Effect of sympathetic stimulation on the maximum shift of the leading pacemaker in AnkB^+/− mice. A: photograph of a typical preparation consisting of isolated adult mouse RA and LA. The orthogonal axes are the same as those in Fig. 3. The location of the leading pacemaker is shown by circles (blue circles for control conditions and red circles for 1 μM Iso perfusion). B: enlarged illustration of the pacemaker distribution. The distance of maximum pacemaker shift (shown by arrow) was calculated for each preparation (in mm). SEP, septum. C and D: representative examples of atrial activation under control conditions (C) and during 1 μM Iso perfusion (D).
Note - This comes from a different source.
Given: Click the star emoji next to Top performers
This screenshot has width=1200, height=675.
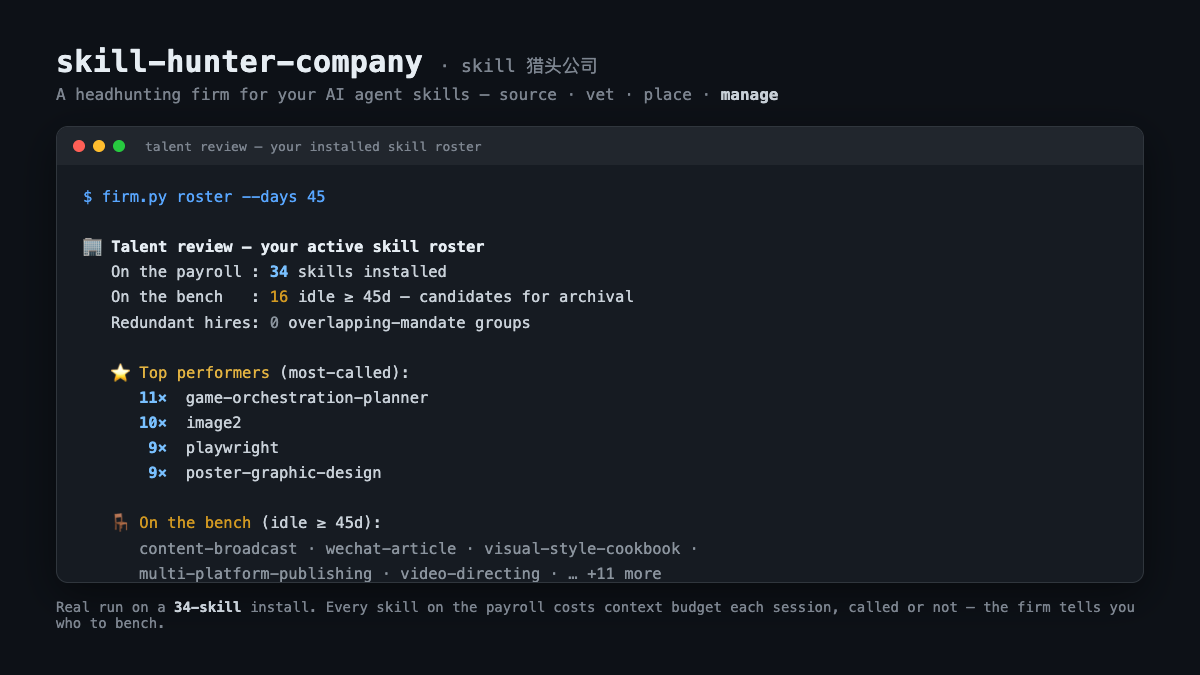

Abbreviations are the same as those in Fig. 1.

Fig. 6.

SAN recovery time (SANRT) during sympathetic stimulation. A and B: dose-dependent changes of SANRT (A) and corrected SANRT (B) during Iso perfusion in WT and AnkB^+/− mice. C and D: representative examples of atria activation during SANRT measurements under control conditions (C) and during 1 μM Iso perfusion (D) for AnkB^+/− mice. Abbreviations are the same as those in Fig. 1.

Fig. 7.

SANRT during parasympathetic stimulation. A and B: dose-dependent changes of SANRT (A) and corrected SANRT (B) during ACh perfusion in WT and AnkB^+/− mice. C and D: representative examples of atria activation during SANRT measurements under control conditions (C) and during 3 μM ACh perfusion (D) for AnkB^+/− mice. Abbreviations are the same as those in Fig. 1. *P < 0.05 compared with WT mice.

Fig. 8.

Effect of parasympathetic stimulation on the maximum shift of the leading pacemaker in WT mice. A: photograph of a typical preparation consisting of isolated adult mouse RA and LA. The orthogonal axes are the same as those in Fig. 3. The location of the leading pacemaker is shown by circles (blue circles for control conditions and red circles for 1 μM ACh perfusion). B: enlarged illustration of pacemaker distribution. C and D: representative examples of atrial activation under control conditions (C) and during 1 μM ACh perfusion (D). Abbreviations are the same as those in Fig. 1.

Fig. 9.

Effect of parasympathetic stimulation on the maximum shift of the leading pacemaker in AnkB^+/− mice. A: photograph of a typical preparation consisting of isolated adult mouse RA and LA. The orthogonal axes are the same as in Fig. 3. The location of the leading pacemaker is indicated by circles (blue circles for control conditions and red circles for 1 μM ACh perfusion). B: enlarged illustration of pacemaker distribution. C and D: representative examples of atrial activation under control conditions (C) and during 1 μM ACh perfusion (D). Abbreviations are the same as those in Fig. 1.